HARS may be considered a state of functional GH deficiency. Normally, GH is released in pulsatile fashion by the somatotrophic cells of the anterior pituitary in response to growth hormone-releasing hormone (GHRH), somatostatin, insulin-like growth factor (IGF-I), thyroid hormone, and glucocorticoids. Although GHRH is released primarily by the hypothalamus, it is also synthesized in the placenta, ovary, testis, lymphocyte, pancreas, and gastrointestinal tract. The complexity of GH regulation suggests the corresponding complexity of its function in the body. GH concentrations vary inversely with excess weight (obesity). Both reduced GH secretion[49
] and increased clearance have been associated with visceral adiposity in non-HIV patients[51
Rietschel and colleagues have found normal concentrations of IGF-I but reduced GH concentrations in patients with HARS, suggesting greater receptor sensitivity to GH so that a smaller amount of GH stimulates a normal amount of IGF-I release[52
]. Patients in this study were HIV-infected men in whom weight and total body fat were normal but visceral fat depots were enlarged while peripheral fat depots were reduced. The study found 33%-38% prevalence of deficient GH response in lipodystrophic subjects (peak GH stimulatory cut-off values 3.0 μg/mL to 5.0 μg/mL with arginine testing). Reduced mean overnight GH concentration (i.e., reduced basal GH concentration and reduced GH pulse amplitude associated with normal IGF-I) was observed in HAART-treated adults with excess VAT. VAT was the most significant predictor of GH secretion in these subjects.
The actions of the hypothalamic hormone, somatostatin, play a role in GH regulation as well as adipose metabolism.

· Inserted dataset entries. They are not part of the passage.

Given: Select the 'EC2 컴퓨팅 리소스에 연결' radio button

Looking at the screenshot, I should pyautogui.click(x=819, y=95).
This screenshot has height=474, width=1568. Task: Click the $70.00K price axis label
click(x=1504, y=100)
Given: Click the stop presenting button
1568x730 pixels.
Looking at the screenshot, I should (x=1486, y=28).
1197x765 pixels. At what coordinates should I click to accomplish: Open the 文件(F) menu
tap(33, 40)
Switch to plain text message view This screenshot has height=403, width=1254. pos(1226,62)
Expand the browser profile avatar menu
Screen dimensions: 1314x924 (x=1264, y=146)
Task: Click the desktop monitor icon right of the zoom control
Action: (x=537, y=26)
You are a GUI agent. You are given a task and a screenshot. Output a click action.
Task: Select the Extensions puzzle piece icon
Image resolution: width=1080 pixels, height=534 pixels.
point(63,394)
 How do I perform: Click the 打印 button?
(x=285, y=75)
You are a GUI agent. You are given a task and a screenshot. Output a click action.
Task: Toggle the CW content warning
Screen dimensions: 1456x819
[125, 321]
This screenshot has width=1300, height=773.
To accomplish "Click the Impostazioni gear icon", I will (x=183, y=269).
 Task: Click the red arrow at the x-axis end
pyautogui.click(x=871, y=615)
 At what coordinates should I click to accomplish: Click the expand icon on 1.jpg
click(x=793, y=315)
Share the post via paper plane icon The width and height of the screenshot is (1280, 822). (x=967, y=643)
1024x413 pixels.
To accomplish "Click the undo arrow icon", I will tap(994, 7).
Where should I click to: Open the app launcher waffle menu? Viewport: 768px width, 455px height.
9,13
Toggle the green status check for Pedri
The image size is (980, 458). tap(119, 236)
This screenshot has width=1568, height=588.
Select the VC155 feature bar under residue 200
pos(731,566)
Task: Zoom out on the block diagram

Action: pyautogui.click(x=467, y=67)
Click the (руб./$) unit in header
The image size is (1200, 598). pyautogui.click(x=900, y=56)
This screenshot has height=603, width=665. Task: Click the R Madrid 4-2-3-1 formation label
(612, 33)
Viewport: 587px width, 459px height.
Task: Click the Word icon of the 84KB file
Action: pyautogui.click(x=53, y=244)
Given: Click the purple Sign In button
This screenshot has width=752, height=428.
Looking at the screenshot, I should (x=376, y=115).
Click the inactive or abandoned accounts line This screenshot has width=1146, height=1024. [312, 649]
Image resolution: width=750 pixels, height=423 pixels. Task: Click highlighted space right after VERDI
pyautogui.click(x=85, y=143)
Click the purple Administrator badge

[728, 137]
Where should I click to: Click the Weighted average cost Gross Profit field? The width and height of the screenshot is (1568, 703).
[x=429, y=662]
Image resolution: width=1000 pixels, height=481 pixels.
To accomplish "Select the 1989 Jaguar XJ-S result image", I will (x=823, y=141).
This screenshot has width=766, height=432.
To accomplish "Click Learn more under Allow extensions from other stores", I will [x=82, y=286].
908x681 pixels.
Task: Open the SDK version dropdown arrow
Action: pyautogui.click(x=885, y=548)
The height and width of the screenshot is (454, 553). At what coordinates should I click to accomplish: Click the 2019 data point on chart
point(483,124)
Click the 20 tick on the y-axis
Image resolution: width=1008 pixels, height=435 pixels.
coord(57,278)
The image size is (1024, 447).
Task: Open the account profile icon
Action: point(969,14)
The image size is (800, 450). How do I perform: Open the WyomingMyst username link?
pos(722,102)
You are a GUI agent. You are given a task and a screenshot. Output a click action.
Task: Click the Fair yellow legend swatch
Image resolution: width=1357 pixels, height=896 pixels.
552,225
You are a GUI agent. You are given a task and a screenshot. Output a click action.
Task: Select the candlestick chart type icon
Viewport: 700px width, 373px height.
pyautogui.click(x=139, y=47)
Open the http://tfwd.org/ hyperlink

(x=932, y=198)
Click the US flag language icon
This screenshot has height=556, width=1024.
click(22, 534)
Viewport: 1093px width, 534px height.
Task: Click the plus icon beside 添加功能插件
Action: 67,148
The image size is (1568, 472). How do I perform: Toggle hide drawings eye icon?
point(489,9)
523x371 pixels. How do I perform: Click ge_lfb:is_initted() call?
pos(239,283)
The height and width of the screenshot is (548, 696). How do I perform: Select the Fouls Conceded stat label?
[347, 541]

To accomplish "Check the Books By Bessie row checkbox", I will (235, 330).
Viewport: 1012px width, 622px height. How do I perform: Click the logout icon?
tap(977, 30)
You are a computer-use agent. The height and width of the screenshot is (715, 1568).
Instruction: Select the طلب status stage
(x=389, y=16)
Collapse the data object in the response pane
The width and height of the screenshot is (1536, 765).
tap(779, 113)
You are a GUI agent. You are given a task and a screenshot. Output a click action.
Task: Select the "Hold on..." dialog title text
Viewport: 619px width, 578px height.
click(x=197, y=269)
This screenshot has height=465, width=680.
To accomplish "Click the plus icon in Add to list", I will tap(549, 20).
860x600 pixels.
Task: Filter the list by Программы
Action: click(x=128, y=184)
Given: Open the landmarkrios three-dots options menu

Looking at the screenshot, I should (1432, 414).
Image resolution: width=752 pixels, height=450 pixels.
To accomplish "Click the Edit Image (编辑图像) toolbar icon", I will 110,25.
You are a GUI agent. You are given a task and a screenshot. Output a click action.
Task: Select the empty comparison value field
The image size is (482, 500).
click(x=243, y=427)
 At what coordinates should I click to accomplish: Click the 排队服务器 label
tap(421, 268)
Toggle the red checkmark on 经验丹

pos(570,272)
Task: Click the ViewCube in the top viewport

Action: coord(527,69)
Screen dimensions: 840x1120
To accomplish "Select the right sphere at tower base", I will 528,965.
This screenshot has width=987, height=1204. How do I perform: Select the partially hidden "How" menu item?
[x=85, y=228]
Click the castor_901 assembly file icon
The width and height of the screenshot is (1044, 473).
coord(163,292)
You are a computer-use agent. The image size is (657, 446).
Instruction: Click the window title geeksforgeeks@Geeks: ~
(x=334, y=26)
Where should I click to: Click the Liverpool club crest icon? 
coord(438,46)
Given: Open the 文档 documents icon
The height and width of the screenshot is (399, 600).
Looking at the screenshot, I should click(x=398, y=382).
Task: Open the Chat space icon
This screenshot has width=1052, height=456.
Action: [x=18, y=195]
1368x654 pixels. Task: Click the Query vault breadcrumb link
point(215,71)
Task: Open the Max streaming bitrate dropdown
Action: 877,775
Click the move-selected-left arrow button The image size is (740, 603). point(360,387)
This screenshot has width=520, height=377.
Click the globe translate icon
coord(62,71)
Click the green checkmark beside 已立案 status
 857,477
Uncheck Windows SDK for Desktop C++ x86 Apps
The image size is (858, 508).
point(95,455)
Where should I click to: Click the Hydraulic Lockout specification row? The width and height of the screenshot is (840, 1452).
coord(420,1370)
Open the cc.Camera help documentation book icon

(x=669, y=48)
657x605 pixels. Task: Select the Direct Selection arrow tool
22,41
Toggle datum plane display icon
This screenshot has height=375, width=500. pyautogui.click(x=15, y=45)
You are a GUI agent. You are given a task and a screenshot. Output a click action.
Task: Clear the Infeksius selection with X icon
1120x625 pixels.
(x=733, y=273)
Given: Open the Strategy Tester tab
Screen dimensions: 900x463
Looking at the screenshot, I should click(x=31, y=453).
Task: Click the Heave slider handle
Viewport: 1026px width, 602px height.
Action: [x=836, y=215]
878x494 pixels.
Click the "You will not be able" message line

Release of somatostatin is counter regulatory in that it inhibits GH secretion. Koutkia and colleagues compared the difference in GH release by GHRH+arginine stimulation with GHRH alone in 13 HIV-infected men with lipodystrophy and 10 HIV-infected men without lipodystrophy after an overnight fast[27
]. VAT in the lipodystrophy group was 197 ± 19 cm2
vs 66 ± 10 cm2
for the non-lipodystrophy men, and 94 ± 13 cm2
for the comparison group. The data demonstrated GH deficiency in 18% of the lipodystrophy group vs 5.9% of the non-lipodystrophy group and 0% of the comparison group, using the stringent criterion of 3.3 ng/ml for peak GH response to GHRH-arginine. Among the lipodystrophy patients, the peak GH response to GHRH-arginine was significantly predicted by VAT (P = 0.008), FFA (P = 0.04) and insulin level (P = 0.007) in regression modeling. These data demonstrate increased frequency of GH deficiency in HIV lipodystrophy patients in conjunction with increased VAT[53
]. The addition of arginine to GHRH in the lipodystrophy patients led to a 247% greater increase in GH secretion compared to the lipodystrophy patients who received only GHRH. Since arginine blocks somatostatin's inhibition of GH release, this suggests that patients with HIV lipodystrophy and increased visceral fat have elevated somatostatin tone.
Circulating FFAs may impair GH secretion; conversely, GH replacement demonstrates marked reductions in total and net lipolysis and the availability of FFAs for hepatic reesterification[39
]. These results highlight the complex relationship between FFA and GH.
GH Secretion: Effects of Gender, Race and Fat Distribution
Koutkia et al. demonstrated that HIV-infected men with fat redistribution have significantly lower GH peak responses and higher failure rates to standardized GH stimulation testing in comparison to healthy male control subjects and to HIV-infected women of similar age and body mass[27
]. Furthermore, their data suggest that relative GH deficiency is very common among HIV-infected men, especially in those with elevated WHR, even if it was increased due to primary fat loss from the hip region. There was a gender effect – fewer HIV-infected women failed GHRH + arginine stimulation. Among men, a cutoff of 7.5 ng/ml for peak GH was used to show a failure rate of 37% vs 8% for control groups (P = 0.004). Thus, one-third of the men with fat redistribution in this study can be considered at least relatively GH deficient. In contrast to patients with true GH deficiency, e.g. due to a pituitary tumor or radiation, patients in this study were presumed to have otherwise normal pituitary function. Among women, no specific cutoff could be determined to separate HIV-infected and control subjects. This may be due to the effects of estrogen on the GH/IGF-1 axis in this relatively young population and might be different for an older or postmenopausal population.
In the same study, there were differences by race in these patients with HIV and fat redistribution. Non-Caucasian HIV-infected men had higher GH responses to stimulation than Caucasian male HIV-infected subjects. In contrast, non-Caucasian HIV-infected women, compared to Caucasian HIV-infected women, had lower GH responses.